Despite the growing acceptance of SBIR, challenges like diverse amateur sketch-styles and limited sketch data persist. Addressing these issues, this thesis presents five contributions across two themes -- addressing traits of sketches, enhancing retrieval accuracy and overcoming obstacles for application in real-world scenarios.
In our first theme, the first chapter addresses the ignored inherent hierarchical structure of sketches, proposing a cross-modal co-attention network that considers sketch-photo pairs at different abstraction levels. The second chapter tackles diversity in amateur styles, introducing a meta-learning-based variational auto-encoder network to disentangle style from semantics.

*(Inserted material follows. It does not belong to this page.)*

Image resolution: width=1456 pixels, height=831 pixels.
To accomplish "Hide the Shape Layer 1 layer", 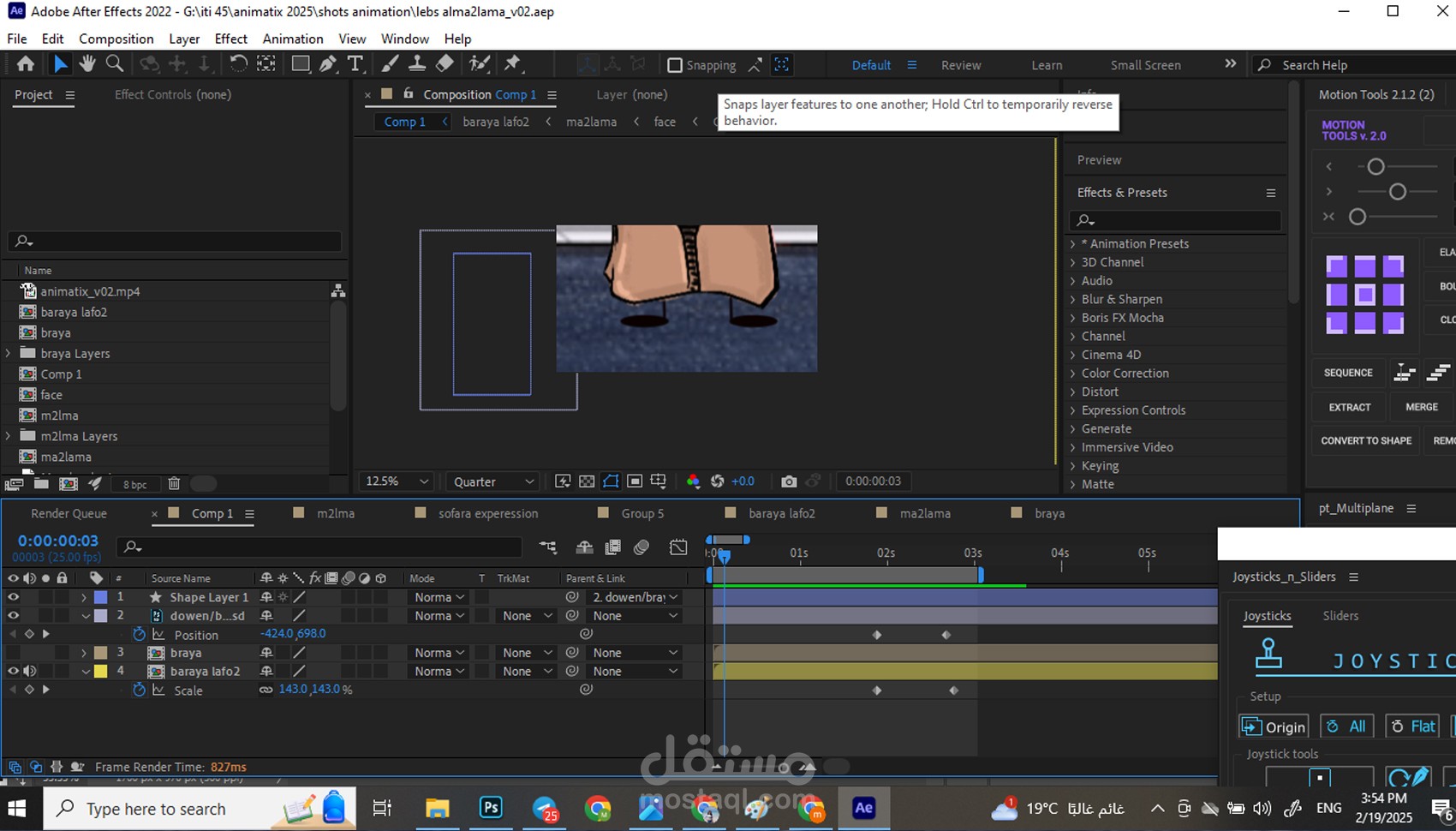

Transitioning to the second theme, the third chapter tackles data scarcity in fine-grained SBIR, where a knowledge-distillation paradigm utilises unlabelled photos to enrich the cross-modal embedding space, and a novel training paradigm improves stability and performance. Focusing on real-world scenarios, the fourth chapter delves into zero-shot SBIR, employing a meta-learning-based test-time training paradigm to adapt models during inference and reduce train-test distribution gaps.
The final chapter applies the CLIP foundation model for zero-shot SBIR. A prompt-learning setup is proposed to adapt CLIP, showcasing its potential in addressing data scarcity across diverse sketch-related tasks. The overarching message is the promise of foundation models in overcoming challenges related to data scarcity in various sketch applications.